- **Excerpted data**
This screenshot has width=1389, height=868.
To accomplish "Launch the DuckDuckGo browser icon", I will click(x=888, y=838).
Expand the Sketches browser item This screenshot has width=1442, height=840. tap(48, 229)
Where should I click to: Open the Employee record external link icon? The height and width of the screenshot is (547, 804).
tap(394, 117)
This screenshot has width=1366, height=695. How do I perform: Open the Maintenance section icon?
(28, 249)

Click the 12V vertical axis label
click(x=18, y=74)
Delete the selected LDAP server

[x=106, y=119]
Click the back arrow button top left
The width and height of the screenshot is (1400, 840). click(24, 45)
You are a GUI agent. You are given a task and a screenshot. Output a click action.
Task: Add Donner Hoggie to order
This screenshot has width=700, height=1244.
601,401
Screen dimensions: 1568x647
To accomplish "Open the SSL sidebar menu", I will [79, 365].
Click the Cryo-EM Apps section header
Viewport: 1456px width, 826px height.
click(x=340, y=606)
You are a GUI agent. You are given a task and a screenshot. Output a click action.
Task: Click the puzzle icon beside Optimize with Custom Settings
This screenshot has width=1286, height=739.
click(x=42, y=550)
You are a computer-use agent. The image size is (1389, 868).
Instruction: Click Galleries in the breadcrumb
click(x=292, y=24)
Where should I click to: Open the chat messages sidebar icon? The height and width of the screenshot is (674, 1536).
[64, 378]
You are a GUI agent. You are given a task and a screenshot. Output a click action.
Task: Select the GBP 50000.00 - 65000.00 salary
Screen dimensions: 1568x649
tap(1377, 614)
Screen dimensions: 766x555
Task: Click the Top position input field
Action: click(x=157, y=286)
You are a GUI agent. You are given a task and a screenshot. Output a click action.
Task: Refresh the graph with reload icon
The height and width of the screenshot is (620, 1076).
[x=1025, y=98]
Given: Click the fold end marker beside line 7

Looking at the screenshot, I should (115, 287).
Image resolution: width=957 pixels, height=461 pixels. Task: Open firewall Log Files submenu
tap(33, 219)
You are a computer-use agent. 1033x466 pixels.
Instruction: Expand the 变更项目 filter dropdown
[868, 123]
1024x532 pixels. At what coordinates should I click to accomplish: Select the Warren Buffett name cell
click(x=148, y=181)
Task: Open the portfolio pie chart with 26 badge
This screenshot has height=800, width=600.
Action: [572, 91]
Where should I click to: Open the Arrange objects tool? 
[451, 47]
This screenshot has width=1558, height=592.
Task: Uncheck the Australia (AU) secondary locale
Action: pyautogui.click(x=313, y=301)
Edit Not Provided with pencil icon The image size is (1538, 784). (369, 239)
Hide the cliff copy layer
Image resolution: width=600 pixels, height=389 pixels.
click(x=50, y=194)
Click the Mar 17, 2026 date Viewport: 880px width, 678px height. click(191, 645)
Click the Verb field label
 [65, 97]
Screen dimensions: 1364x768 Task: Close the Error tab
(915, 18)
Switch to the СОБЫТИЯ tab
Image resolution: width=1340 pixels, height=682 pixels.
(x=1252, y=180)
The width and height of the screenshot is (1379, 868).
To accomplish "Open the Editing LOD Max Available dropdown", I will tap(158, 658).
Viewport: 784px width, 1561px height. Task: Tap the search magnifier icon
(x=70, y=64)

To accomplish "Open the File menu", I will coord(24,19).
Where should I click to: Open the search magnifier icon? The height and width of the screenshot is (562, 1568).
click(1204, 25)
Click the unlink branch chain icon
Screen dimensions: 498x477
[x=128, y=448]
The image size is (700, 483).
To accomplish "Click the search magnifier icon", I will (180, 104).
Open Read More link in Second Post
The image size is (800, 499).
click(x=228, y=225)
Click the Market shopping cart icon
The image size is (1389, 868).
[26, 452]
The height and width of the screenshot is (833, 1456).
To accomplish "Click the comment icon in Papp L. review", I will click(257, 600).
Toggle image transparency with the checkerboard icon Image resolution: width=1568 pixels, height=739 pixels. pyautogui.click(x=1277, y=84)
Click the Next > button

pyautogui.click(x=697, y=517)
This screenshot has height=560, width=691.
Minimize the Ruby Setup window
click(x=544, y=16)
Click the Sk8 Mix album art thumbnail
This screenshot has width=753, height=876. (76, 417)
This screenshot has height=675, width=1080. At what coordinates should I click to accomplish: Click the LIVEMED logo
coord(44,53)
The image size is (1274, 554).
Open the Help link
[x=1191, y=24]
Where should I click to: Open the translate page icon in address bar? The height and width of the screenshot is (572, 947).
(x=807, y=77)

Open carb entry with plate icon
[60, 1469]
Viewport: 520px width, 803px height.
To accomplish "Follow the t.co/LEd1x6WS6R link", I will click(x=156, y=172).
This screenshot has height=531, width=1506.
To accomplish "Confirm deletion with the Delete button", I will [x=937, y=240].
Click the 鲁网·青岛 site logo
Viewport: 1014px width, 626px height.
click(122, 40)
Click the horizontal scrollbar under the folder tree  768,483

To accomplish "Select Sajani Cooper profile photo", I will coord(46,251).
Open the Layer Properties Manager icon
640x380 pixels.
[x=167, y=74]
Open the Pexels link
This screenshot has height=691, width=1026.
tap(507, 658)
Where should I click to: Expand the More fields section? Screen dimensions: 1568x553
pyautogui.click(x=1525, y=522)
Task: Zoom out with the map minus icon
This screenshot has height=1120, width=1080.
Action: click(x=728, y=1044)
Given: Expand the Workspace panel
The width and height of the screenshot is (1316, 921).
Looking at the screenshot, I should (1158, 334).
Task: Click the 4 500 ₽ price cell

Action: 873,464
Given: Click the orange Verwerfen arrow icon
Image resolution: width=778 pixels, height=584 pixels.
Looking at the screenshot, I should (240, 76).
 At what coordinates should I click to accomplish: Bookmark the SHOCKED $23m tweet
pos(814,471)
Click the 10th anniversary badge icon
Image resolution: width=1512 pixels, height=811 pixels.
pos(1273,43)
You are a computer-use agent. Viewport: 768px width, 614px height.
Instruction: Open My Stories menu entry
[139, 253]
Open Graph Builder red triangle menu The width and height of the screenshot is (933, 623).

- **Aim of the exercise**
Copy out every item above word for word, keeping the original order and line breaks.

- **Solved problem**
This screenshot has width=1389, height=868.
To accomplish "Launch the DuckDuckGo browser icon", I will click(x=888, y=838).
Expand the Sketches browser item This screenshot has width=1442, height=840. tap(48, 229)
Where should I click to: Open the Employee record external link icon? The height and width of the screenshot is (547, 804).
tap(394, 117)
This screenshot has width=1366, height=695. How do I perform: Open the Maintenance section icon?
(28, 249)

Click the 12V vertical axis label
click(x=18, y=74)
Delete the selected LDAP server

[x=106, y=119]
Click the back arrow button top left
The width and height of the screenshot is (1400, 840). click(24, 45)
You are a GUI agent. You are given a task and a screenshot. Output a click action.
Task: Add Donner Hoggie to order
This screenshot has width=700, height=1244.
601,401
Screen dimensions: 1568x647
To accomplish "Open the SSL sidebar menu", I will [79, 365].
Click the Cryo-EM Apps section header
Viewport: 1456px width, 826px height.
click(x=340, y=606)
You are a GUI agent. You are given a task and a screenshot. Output a click action.
Task: Click the puzzle icon beside Optimize with Custom Settings
This screenshot has width=1286, height=739.
click(x=42, y=550)
You are a computer-use agent. The image size is (1389, 868).
Instruction: Click Galleries in the breadcrumb
click(x=292, y=24)
Where should I click to: Open the chat messages sidebar icon? The height and width of the screenshot is (674, 1536).
[64, 378]
You are a GUI agent. You are given a task and a screenshot. Output a click action.
Task: Select the GBP 50000.00 - 65000.00 salary
Screen dimensions: 1568x649
tap(1377, 614)
Screen dimensions: 766x555
Task: Click the Top position input field
Action: click(x=157, y=286)
You are a GUI agent. You are given a task and a screenshot. Output a click action.
Task: Refresh the graph with reload icon
The height and width of the screenshot is (620, 1076).
[x=1025, y=98]
Given: Click the fold end marker beside line 7

Looking at the screenshot, I should (115, 287).
Image resolution: width=957 pixels, height=461 pixels. Task: Open firewall Log Files submenu
tap(33, 219)
You are a computer-use agent. 1033x466 pixels.
Instruction: Expand the 变更项目 filter dropdown
[868, 123]
1024x532 pixels. At what coordinates should I click to accomplish: Select the Warren Buffett name cell
click(x=148, y=181)
Task: Open the portfolio pie chart with 26 badge
This screenshot has height=800, width=600.
Action: [572, 91]
Where should I click to: Open the Arrange objects tool? 
[451, 47]
This screenshot has width=1558, height=592.
Task: Uncheck the Australia (AU) secondary locale
Action: pyautogui.click(x=313, y=301)
Edit Not Provided with pencil icon The image size is (1538, 784). (369, 239)
Hide the cliff copy layer
Image resolution: width=600 pixels, height=389 pixels.
click(x=50, y=194)
Click the Mar 17, 2026 date Viewport: 880px width, 678px height. click(191, 645)
Click the Verb field label
 [65, 97]
Screen dimensions: 1364x768 Task: Close the Error tab
(915, 18)
Switch to the СОБЫТИЯ tab
Image resolution: width=1340 pixels, height=682 pixels.
(x=1252, y=180)
The width and height of the screenshot is (1379, 868).
To accomplish "Open the Editing LOD Max Available dropdown", I will tap(158, 658).
Viewport: 784px width, 1561px height. Task: Tap the search magnifier icon
(x=70, y=64)

To accomplish "Open the File menu", I will coord(24,19).
Where should I click to: Open the search magnifier icon? The height and width of the screenshot is (562, 1568).
click(1204, 25)
Click the unlink branch chain icon
Screen dimensions: 498x477
[x=128, y=448]
The image size is (700, 483).
To accomplish "Click the search magnifier icon", I will (180, 104).
Open Read More link in Second Post
The image size is (800, 499).
click(x=228, y=225)
Click the Market shopping cart icon
The image size is (1389, 868).
[26, 452]
The height and width of the screenshot is (833, 1456).
To accomplish "Click the comment icon in Papp L. review", I will click(257, 600).
Toggle image transparency with the checkerboard icon Image resolution: width=1568 pixels, height=739 pixels. pyautogui.click(x=1277, y=84)
Click the Next > button

pyautogui.click(x=697, y=517)
This screenshot has height=560, width=691.
Minimize the Ruby Setup window
click(x=544, y=16)
Click the Sk8 Mix album art thumbnail
This screenshot has width=753, height=876. (76, 417)
This screenshot has height=675, width=1080. At what coordinates should I click to accomplish: Click the LIVEMED logo
coord(44,53)
The image size is (1274, 554).
Open the Help link
[x=1191, y=24]
Where should I click to: Open the translate page icon in address bar? The height and width of the screenshot is (572, 947).
(x=807, y=77)

Open carb entry with plate icon
[60, 1469]
Viewport: 520px width, 803px height.
To accomplish "Follow the t.co/LEd1x6WS6R link", I will click(x=156, y=172).
This screenshot has height=531, width=1506.
To accomplish "Confirm deletion with the Delete button", I will [x=937, y=240].
Click the 鲁网·青岛 site logo
Viewport: 1014px width, 626px height.
click(122, 40)
Click the horizontal scrollbar under the folder tree  768,483

To accomplish "Select Sajani Cooper profile photo", I will coord(46,251).
Open the Layer Properties Manager icon
640x380 pixels.
[x=167, y=74]
Open the Pexels link
This screenshot has height=691, width=1026.
tap(507, 658)
Where should I click to: Expand the More fields section? Screen dimensions: 1568x553
pyautogui.click(x=1525, y=522)
Task: Zoom out with the map minus icon
This screenshot has height=1120, width=1080.
Action: click(x=728, y=1044)
Given: Expand the Workspace panel
The width and height of the screenshot is (1316, 921).
Looking at the screenshot, I should (1158, 334).
Task: Click the 4 500 ₽ price cell

Action: 873,464
Given: Click the orange Verwerfen arrow icon
Image resolution: width=778 pixels, height=584 pixels.
Looking at the screenshot, I should (240, 76).
 At what coordinates should I click to accomplish: Bookmark the SHOCKED $23m tweet
pos(814,471)
Click the 10th anniversary badge icon
Image resolution: width=1512 pixels, height=811 pixels.
pos(1273,43)
You are a computer-use agent. Viewport: 768px width, 614px height.
Instruction: Open My Stories menu entry
[139, 253]
Open Graph Builder red triangle menu The width and height of the screenshot is (933, 623).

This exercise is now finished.